** START OF Document extract **

Yeah, as the 8gb thread has demonstrated. Lack of VRAM is an absolute dumpster fire in 2025.
That choice alone makes Intel highly relevant for entry level GPUs.
You guys have to know by now that modern games do not really require this much memory to run well. Games YEARS ago had way better textures and look than today's games. It's just that, in order to continue to sell more graphics cards in perpetuity, game developers are likely charged with gobbling up as much memory as possible. Essentially rendering older cards with smaller amounts of memory, obsolete or suffer from dropped framerates due to the smaller memory footprint. Games today don't look good enough to account for this much memory to be needed. The diminishing returns point happened a long time ago.
 
You guys have to know by now that modern games do not really require this much memory to run well. Games YEARS ago had way better textures and look than today's games.
You are not basing this on first hand experience using an aging 8GB card are you? "RTX 3060TI-8GB "
It's just that, in order to continue to sell more graphics cards in perpetuity, game developers are likely charged with gobbling up as much memory as possible.
Who is charging them with doing it?
Essentially rendering older cards with smaller amounts of memory, obsolete or suffer from dropped framerates due to the smaller memory footprint. Games today don't look good enough to account for this much memory to be needed.

** END OF Document extract **
** START OF Data shown **

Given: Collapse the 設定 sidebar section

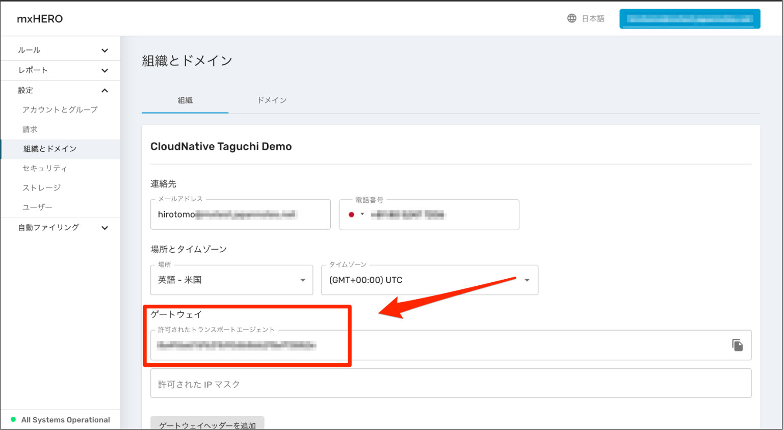Looking at the screenshot, I should pos(60,90).
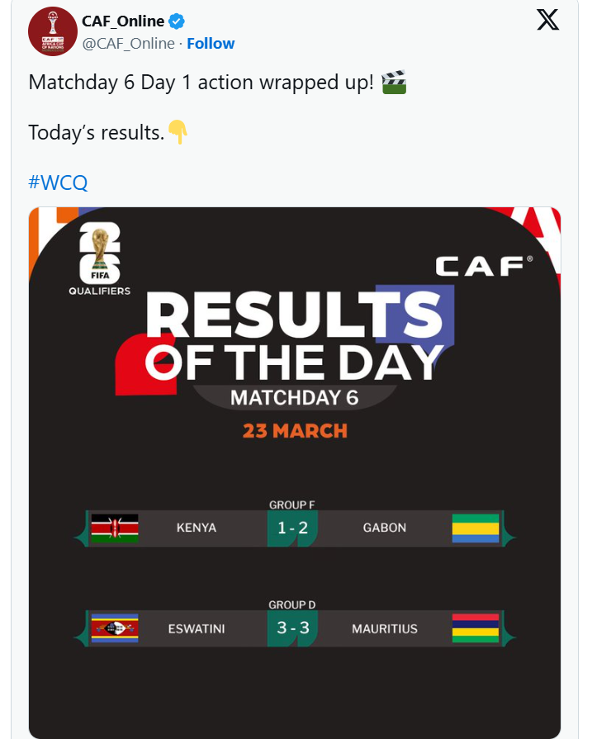Open the @CAF_Online handle

point(129,44)
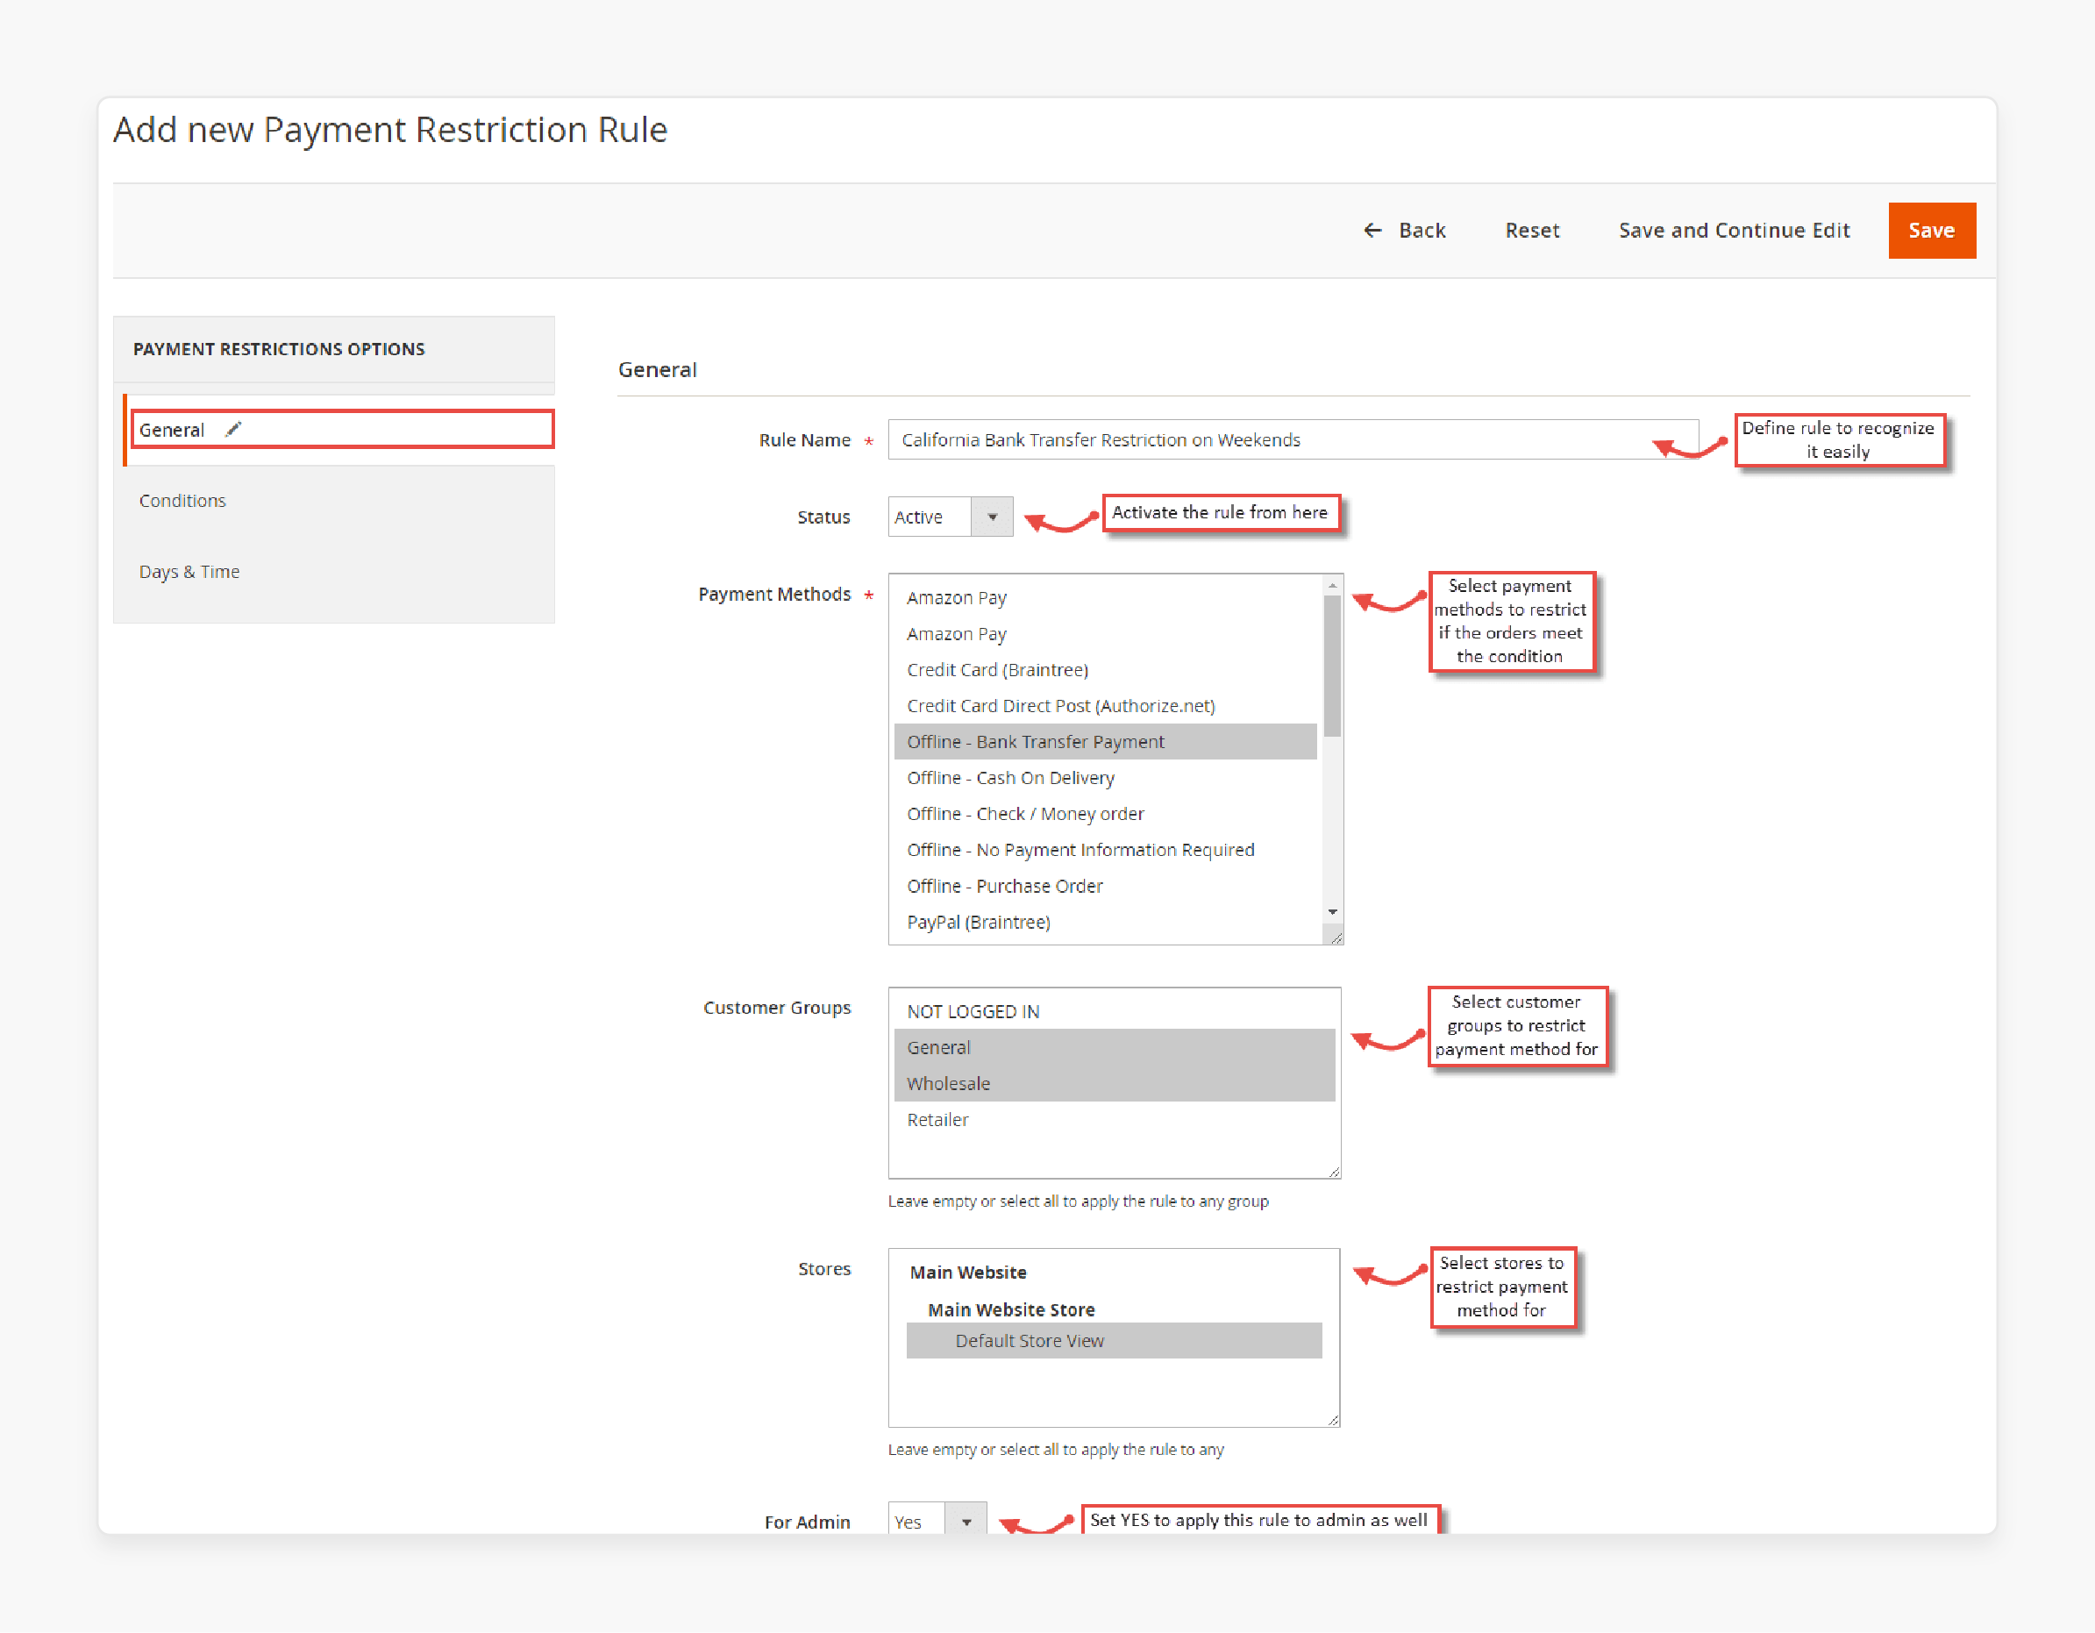Open the Days & Time section tab

click(x=190, y=570)
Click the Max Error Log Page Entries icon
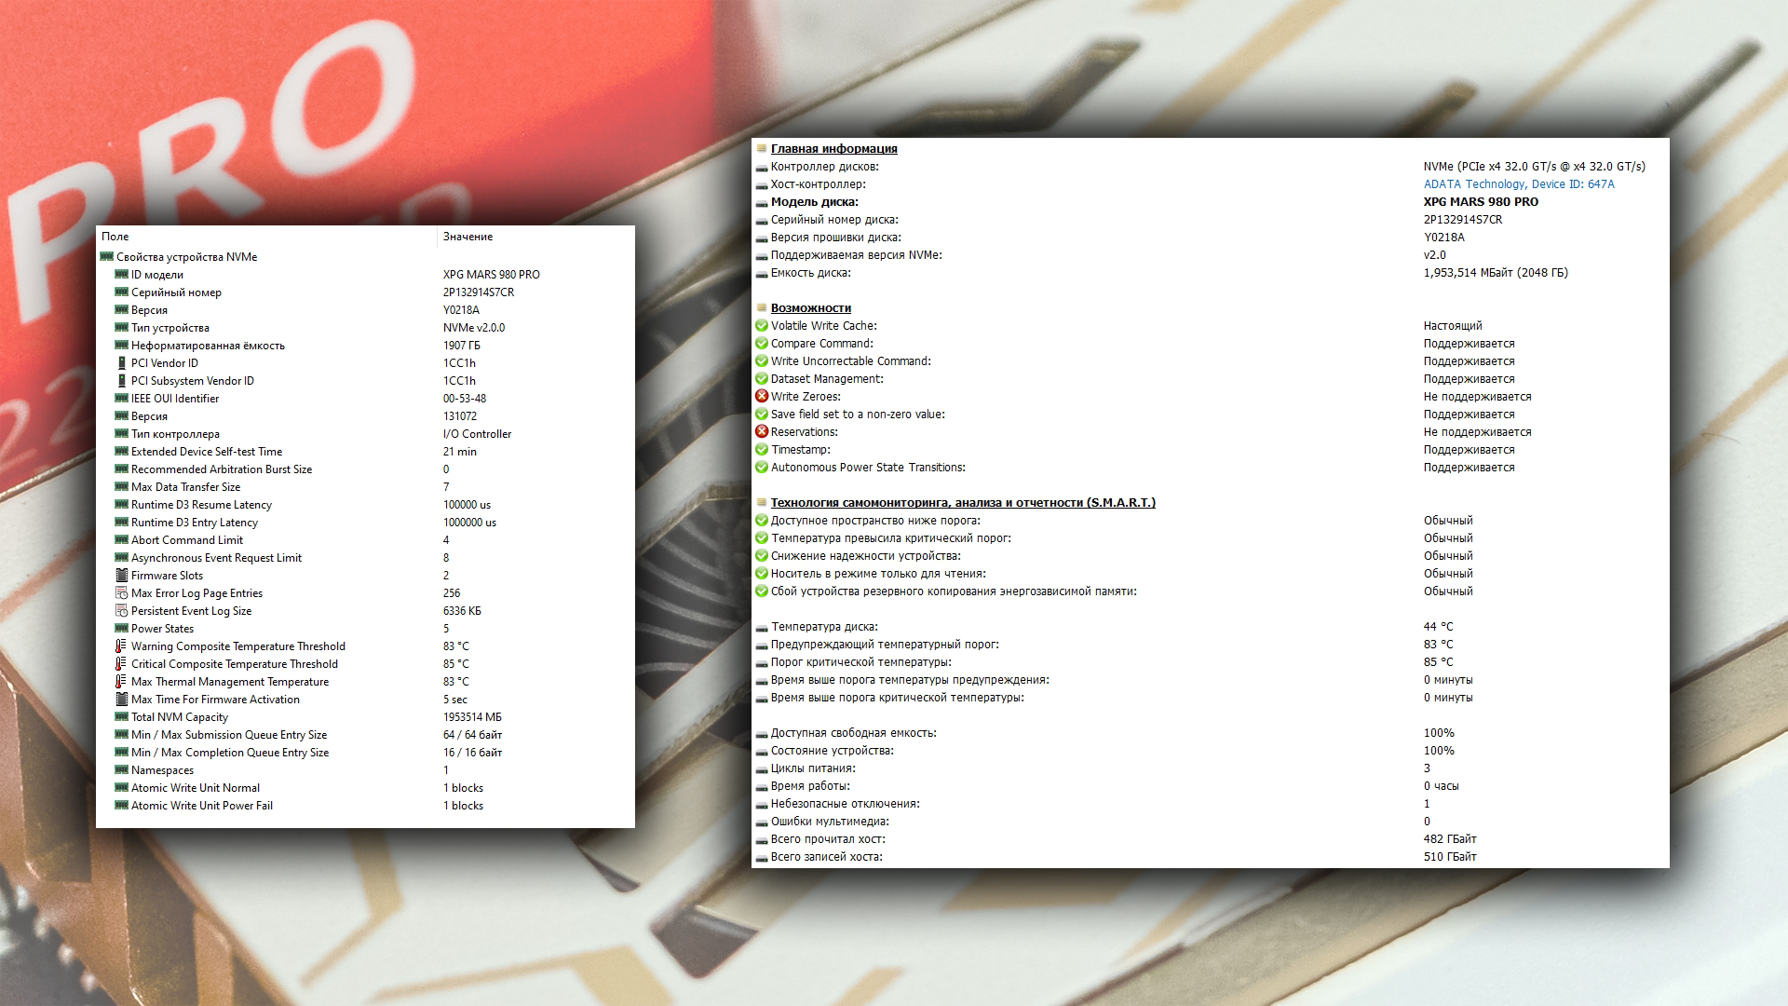Image resolution: width=1788 pixels, height=1006 pixels. tap(121, 593)
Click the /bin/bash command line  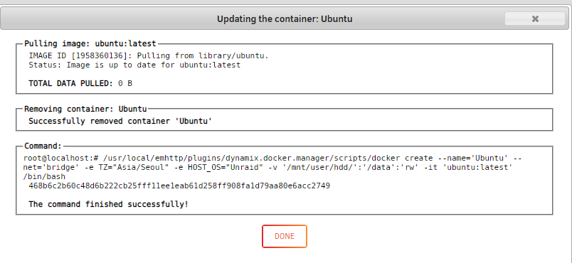(x=44, y=177)
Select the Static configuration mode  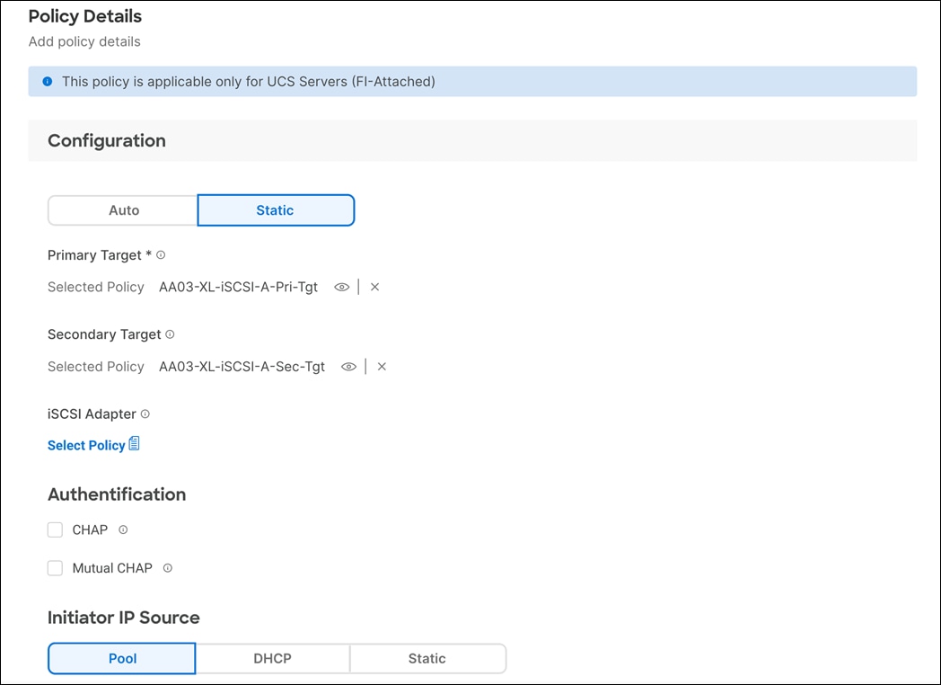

** END OF Data shown **

◆ Jobs
#1 In the VRAM discussion, when did the point of diminishing returns happen?
#2 Reproduce the VRAM discussion from "Yeah, as the" to "entry level GPUs.".
The material has no connection to the VRAM discussion.

◆ Answers given
#1 A long time ago.

#2
Yeah, as the 8gb thread has demonstrated. Lack of VRAM is an absolute dumpster fire in 2025.
That choice alone makes Intel highly relevant for entry level GPUs.